[Records of locating words and elements]
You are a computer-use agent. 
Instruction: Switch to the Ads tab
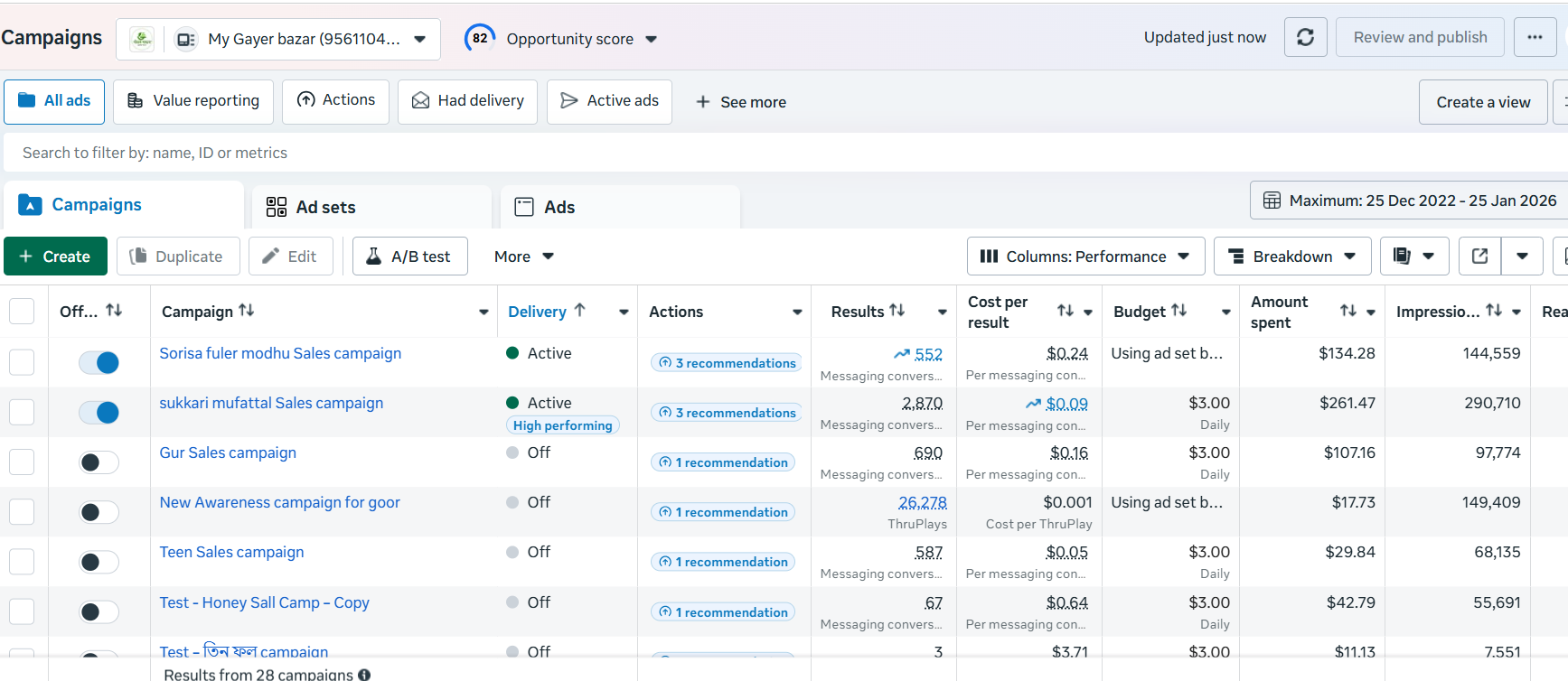[559, 208]
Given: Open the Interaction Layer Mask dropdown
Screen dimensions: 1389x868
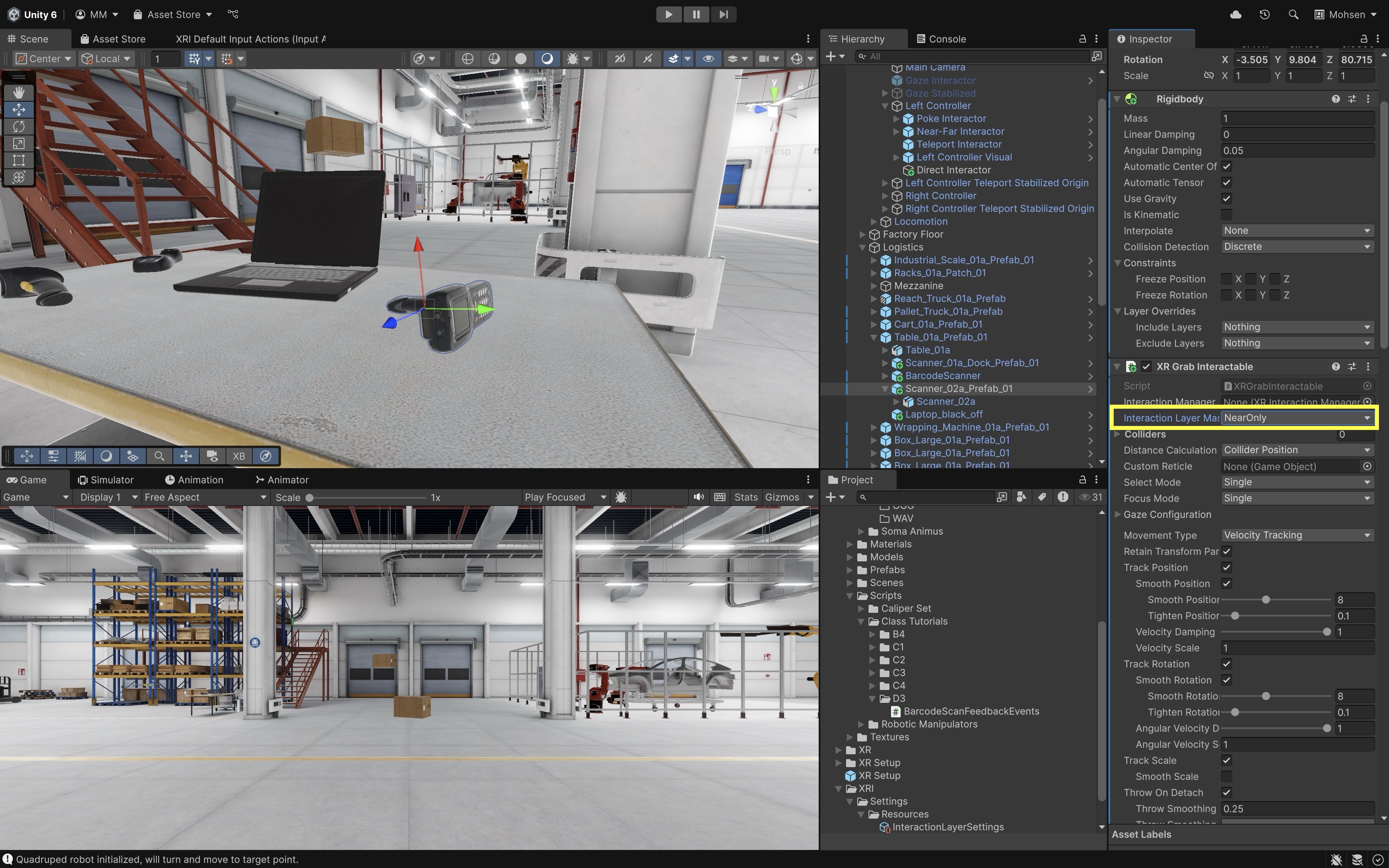Looking at the screenshot, I should point(1297,418).
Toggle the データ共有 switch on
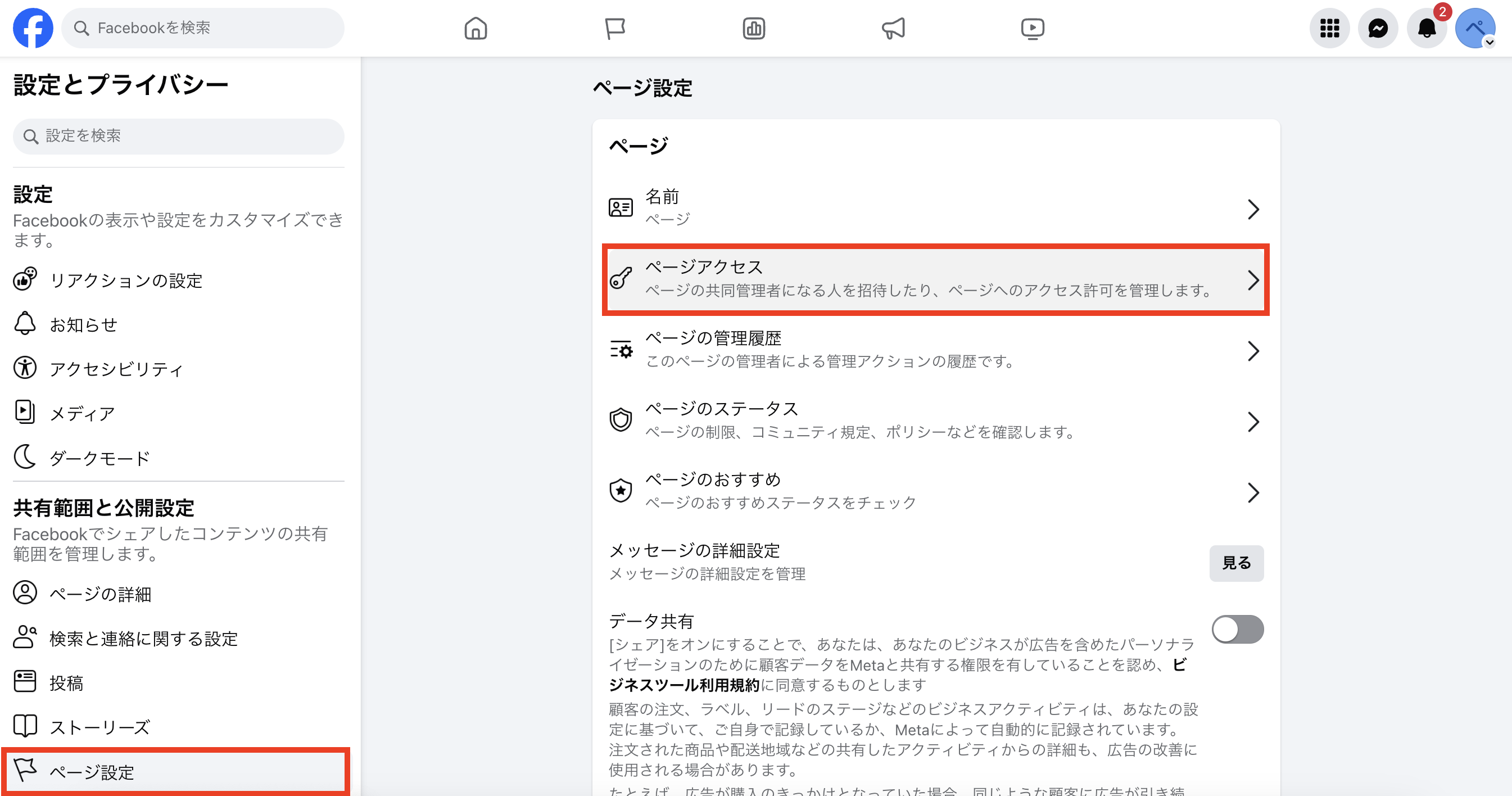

◆ Problem:
Rewrite the entries above as a numbered list, one item per line, skipping blank lines and leaving out the pictures.

◆ Task solution:
1. You are a computer-use agent. 
2. Instruction: Switch to the Ads tab
3. [559, 208]
4. Given: Open the Interaction Layer Mask dropdown
5. Screen dimensions: 1389x868
6. Looking at the screenshot, I should point(1297,418).
7. Toggle the データ共有 switch on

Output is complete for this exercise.